Sunday, March 2, 2008
Washington's Death with Dignity Initiative is not About "Suicide"
Today's Seattle Times reports that a judge refused to add the words "physician-assisted suicide" to the Washington state's ballot or voter pamphlet concerning Initiative 1000 (the death with dignity initiative). Labeling that "suicide," I-1000 attorney Jessica Skelton said, is "politicized language" that "implies a value judgment and carries with it a social stigma. Instead of "suicide," voters will read that Initiative 1000 would allow some terminally ill patients "to request and self-administer lethal medication" prescribed by a doctor.
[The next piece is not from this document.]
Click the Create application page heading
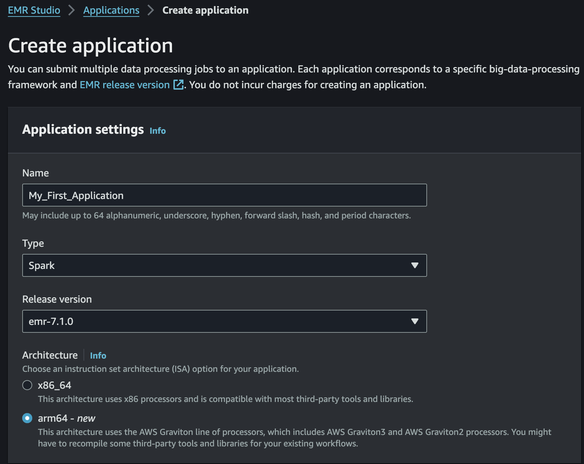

Judges in some of the early right-to-die cases struggled mightily to avoid describing as "suicide" the choice of even non-terminally ill patients to forgo life-sustaining medical treatment. Today, most state statutes specifically describe the forgoing of life-sustaining medical treatment as not suicide. Justice Scalia famously derided these efforts in his Cruzan concurrence. But it seems to be especially appropriate to describe as "suicide" the taking affirmative measures (like obtaining lethal medication for that purpose) to end life.
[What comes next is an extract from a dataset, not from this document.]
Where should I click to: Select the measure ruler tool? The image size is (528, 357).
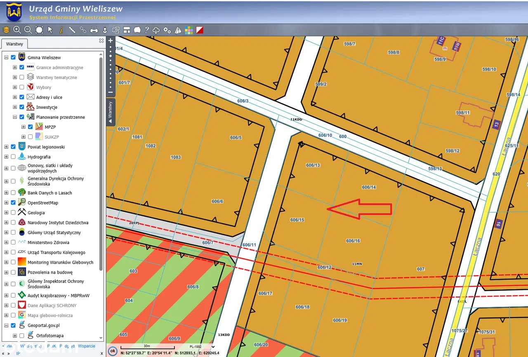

On the other hand, as certain vocabulary gets captured and tainted by certain groups and associations, it is often time to move on to new vocabulary. The very language of interventions (DNR v. DNAR v. AND) seem to have a material effect on the acceptance of those interventions. A good coverage of these issues is in Kathryn Tucker's Patient Choice at the End of Life, 28 J. Leg. Med. 305 (2007), in which she "urges that value-neutral terms that accurately represent the individual's end-of-life choice be used. Value-laden phrases, intended to spark negative connotations, should be avoided."